ENVI also voted to include additional processed beef products, as well as wood products (charcoal and printed paper products), which campaign groups including Earthsight have been advocating for.
However, ENVI failed to add wooden seats to the product scope, despite evidence uncovered by Earthsight that its absence from the scope of the European Timber Regulation has meant large quantities of seats made from stolen wood have entered the EU market.
The Brazilian Cerrado
The Commission’s proposal would only apply to forests based on the Food and Agriculture Organization of the United Nations (FAO) definition, but not to other ecosystems.
In a positive step, ENVI voted to add “other wooded land” as defined by FAO to the deforestation definition. While this does not provide full protection to other ecosystems, it would go a long way to improve the protection of some biomes. A Trase analysis shows that it would decrease “the unprotected Cerrado area from 74 to 18 per cent. It would reduce the Gran Chaco area unprotected by the legislation from 33 to 24 per cent.” However, large areas of natural grassland could remain vulnerable to EU-driven ecosystem conversion.
Neither the Council nor the ENVI Committee added other ecosystems such as peatlands, savannahs or wetlands to the scope of the Regulation, exposing invaluable biomes like parts of the Chaco and Cerrado to great risk. This is despite overwhelming public support for strengthening the law to cover critical ecosystems other than forests.
Earthsight has previously linked the illegal clearance for cattle of the Gran Chaco – inhabited by one of the world’s last uncontacted tribes – to leather used by some of Europe’s biggest car manufacturers.
Definitions impacting wood plantations
Another remaining issue of contention is the extent to which products from wood plantations that have previously been forests would be considered deforestation-free.
ENVI voted to strengthen the definition of deforestation, seeking to ensure that forest to timber plantation conversion is considered deforestation.

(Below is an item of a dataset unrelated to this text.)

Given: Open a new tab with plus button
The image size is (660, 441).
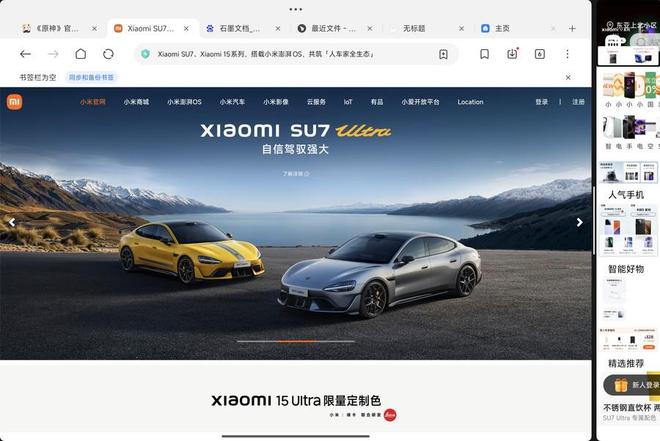Looking at the screenshot, I should (572, 29).
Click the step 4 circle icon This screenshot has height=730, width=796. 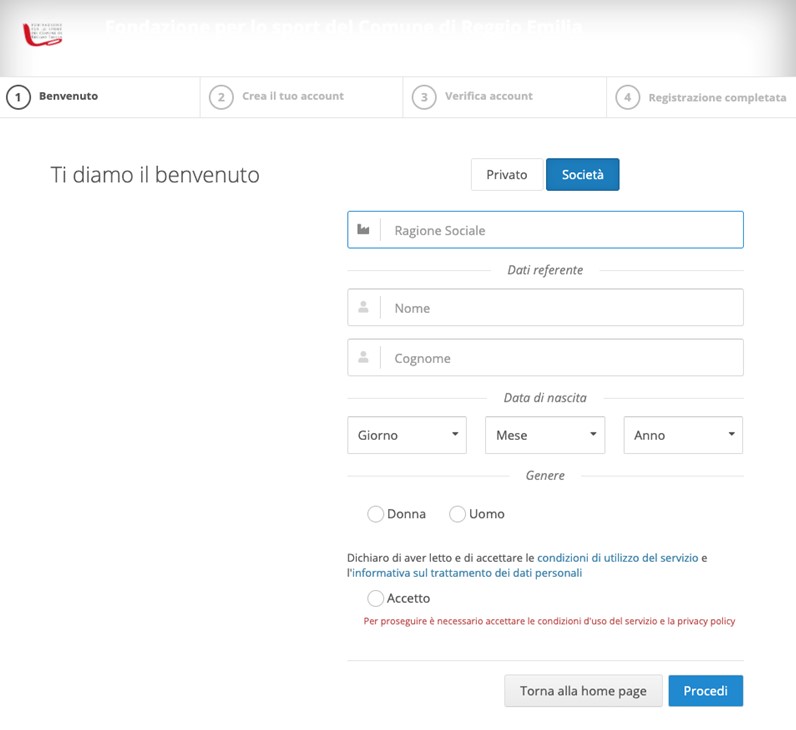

However, the Council did not include forest to timber plantation conversion in its definition of deforestation. Moreover, it weakened the Commission’s proposal by focusing its definition of forest degradation only on primary forests, a definition previously rejected by scientists. In combination with the Council’s definition of deforestation, this would essentially mean that only the conversion of old-growth untouched forests to wood plantations would be considered as forest degradation and timber coming from all other wood plantations that were previously forests would be considered deforestation-free under the law.
ENVI also moved to add due diligence obligations for financial institutions to prevent financing of deforestation, which had not previously been included by the Commission despite being advocated for by a number of NGOs.